# EXERCISE INSTRUCTIONS
Each line of the records below that holds "agent" should be returned.

# PROVIDED DATA
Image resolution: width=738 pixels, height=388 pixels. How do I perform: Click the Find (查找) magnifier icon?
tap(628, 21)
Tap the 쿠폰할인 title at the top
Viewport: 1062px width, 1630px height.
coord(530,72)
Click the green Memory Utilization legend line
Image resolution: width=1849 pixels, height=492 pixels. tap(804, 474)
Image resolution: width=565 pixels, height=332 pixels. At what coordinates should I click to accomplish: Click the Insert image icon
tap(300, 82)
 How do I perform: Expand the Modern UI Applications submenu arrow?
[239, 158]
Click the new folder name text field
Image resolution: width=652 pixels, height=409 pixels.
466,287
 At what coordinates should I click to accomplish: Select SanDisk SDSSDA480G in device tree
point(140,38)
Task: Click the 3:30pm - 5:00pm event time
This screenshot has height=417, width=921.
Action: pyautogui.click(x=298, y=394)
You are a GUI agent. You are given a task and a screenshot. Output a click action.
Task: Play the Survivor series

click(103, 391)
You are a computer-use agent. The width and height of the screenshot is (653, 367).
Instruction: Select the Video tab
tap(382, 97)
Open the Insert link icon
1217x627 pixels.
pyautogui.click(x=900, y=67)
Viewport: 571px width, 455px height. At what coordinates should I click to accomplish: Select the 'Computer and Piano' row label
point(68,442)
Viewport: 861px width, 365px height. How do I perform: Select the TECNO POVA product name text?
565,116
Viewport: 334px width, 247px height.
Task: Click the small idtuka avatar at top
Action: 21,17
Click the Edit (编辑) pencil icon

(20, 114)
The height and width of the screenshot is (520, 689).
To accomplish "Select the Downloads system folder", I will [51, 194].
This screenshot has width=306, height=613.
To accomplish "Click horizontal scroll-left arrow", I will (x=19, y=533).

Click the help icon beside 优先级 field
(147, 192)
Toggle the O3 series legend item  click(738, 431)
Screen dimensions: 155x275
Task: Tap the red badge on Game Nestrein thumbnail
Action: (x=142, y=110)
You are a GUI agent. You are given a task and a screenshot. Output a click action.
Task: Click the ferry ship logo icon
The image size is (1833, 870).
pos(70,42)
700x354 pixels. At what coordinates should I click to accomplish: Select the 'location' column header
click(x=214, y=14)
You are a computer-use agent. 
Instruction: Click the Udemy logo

# EXERCISE ANSWER
You are a GUI agent. You are given a task and a screenshot. Output a click action.
You are a computer-use agent. The width and height of the screenshot is (653, 367).
You are a GUI agent. You are given a task and a screenshot. Output a click action.
You are a computer-use agent. 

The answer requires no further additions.